__WHAT IS EXPECTED__: Across these entries, work out how many lines carry the string "order", and give only that number.

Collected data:
● ● ● ● ●
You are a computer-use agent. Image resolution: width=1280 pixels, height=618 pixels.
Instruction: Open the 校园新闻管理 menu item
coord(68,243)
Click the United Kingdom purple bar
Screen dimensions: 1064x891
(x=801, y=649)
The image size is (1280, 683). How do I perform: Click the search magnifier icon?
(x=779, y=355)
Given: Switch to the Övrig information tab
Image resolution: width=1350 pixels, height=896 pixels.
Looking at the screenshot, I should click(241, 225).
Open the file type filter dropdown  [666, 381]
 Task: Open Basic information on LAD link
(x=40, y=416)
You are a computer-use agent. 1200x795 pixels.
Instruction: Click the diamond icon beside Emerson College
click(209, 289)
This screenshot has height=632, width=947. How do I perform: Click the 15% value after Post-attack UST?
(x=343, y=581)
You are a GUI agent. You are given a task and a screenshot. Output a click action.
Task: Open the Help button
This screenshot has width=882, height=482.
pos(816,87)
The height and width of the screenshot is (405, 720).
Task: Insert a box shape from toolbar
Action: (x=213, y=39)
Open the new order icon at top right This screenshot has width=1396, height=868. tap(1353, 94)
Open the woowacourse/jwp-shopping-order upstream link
● ● ● ● ●
__SOLUTION TO THIS EXERCISE__: 2